Electricidad, gas, carbón… En 2024, el planeta batió todos los récords de consumo energético, según el último informe de la Agencia Internacional de la Energía (AIE). Tras una década de crecimiento moderado (+1,3 % anual entre 2013 y 2023), la demanda mundial de energía se disparó un 2,2 % el año pasado. El consumo de electricidad fue el principal impulsor de este aumento: un +4,3 % en un solo año, impulsado por el mayor uso de aire acondicionado debido a las temperaturas extremas, pero también por la rápida electrificación del transporte, el auge de la inteligencia artificial y la proliferación de centros de datos. Los países emergentes y en desarrollo representaron más del 80 % de este crecimiento, pero incluso las economías avanzadas vieron repuntar su demanda (+0,9 %), tras varios años de declive.

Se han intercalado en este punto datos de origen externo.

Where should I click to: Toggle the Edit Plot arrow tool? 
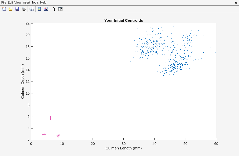(54, 9)
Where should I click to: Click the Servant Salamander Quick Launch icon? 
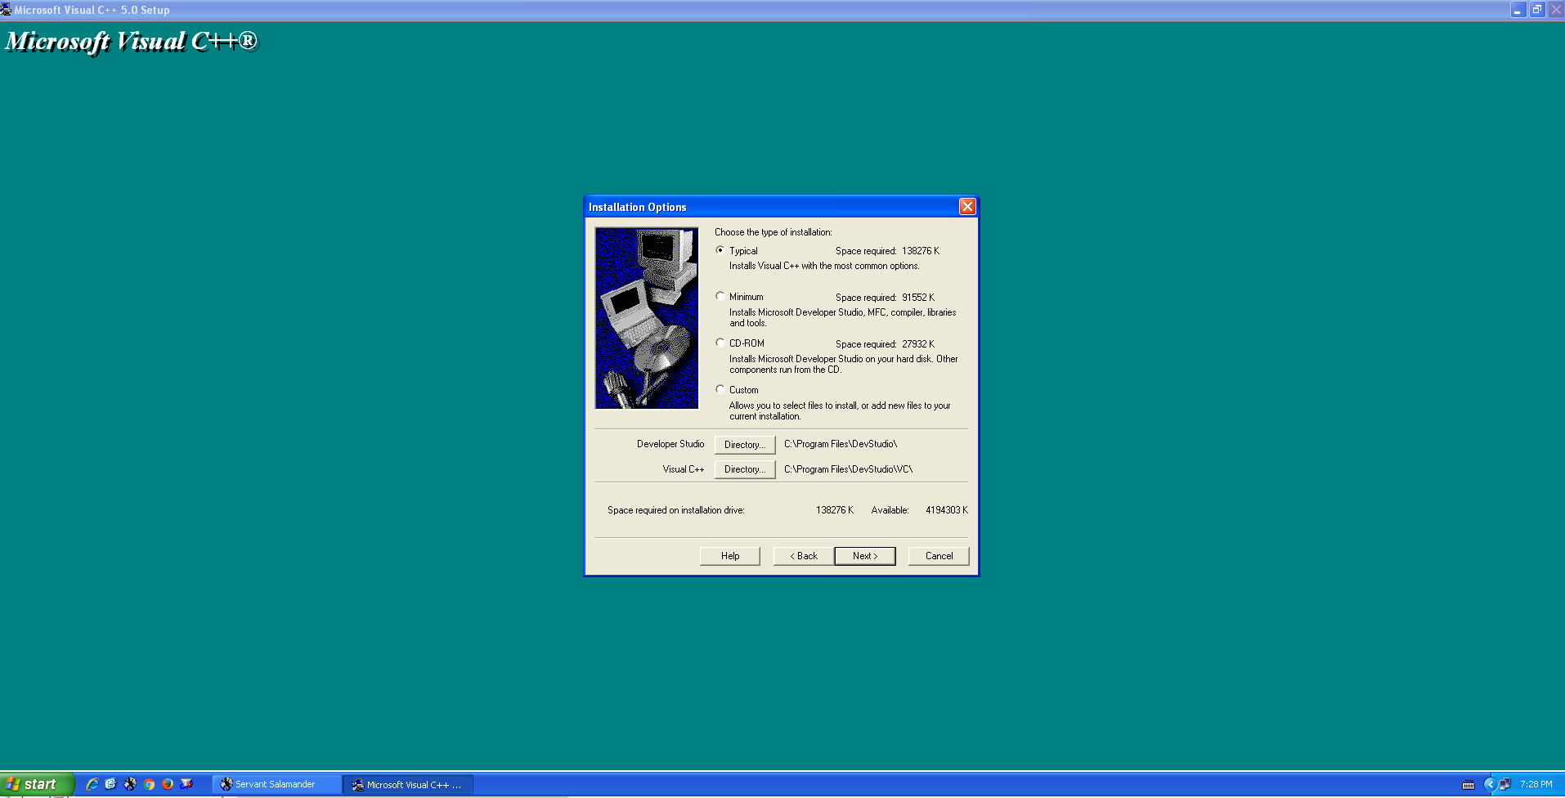coord(130,784)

Caída histórica del petróleo, aumento del gas
Entre los combustibles fósiles, el gas natural experimentó el mayor crecimiento: un 2,7 %, por delante del carbón (+1 %), mientras que la demanda de petróleo aumentó de forma más moderada (+0,8 %). Un signo de los tiempos: la participación del petróleo en la demanda energética mundial cayó por debajo del 30 % por primera vez, en comparación con el 46 % de la década de 1970. El auge de los vehículos eléctricos ha limitado la necesidad de transporte por carretera, a pesar del aumento del consumo en el transporte aéreo y la industria petroquímica.
Un mundo cada vez más electrificado, pero no necesariamente más verde.
El suministro de energía descarbonizada cubrió el 80% del aumento de la demanda mundial de electricidad. Con 700 gigavatios de nueva capacidad renovable instalada —un récord por vigésimo segundo año consecutivo— y las incorporaciones de energía nuclear en su nivel más alto en décadas, la energía baja en carbono generó el 40% de la electricidad mundial, un nivel sin precedentes. Sin embargo, esto sigue siendo insuficiente para satisfacer el continuo crecimiento de la demanda energética, especialmente en los países más poblados, donde las olas de calor están impulsando un mayor consumo de carbón, como en China e India.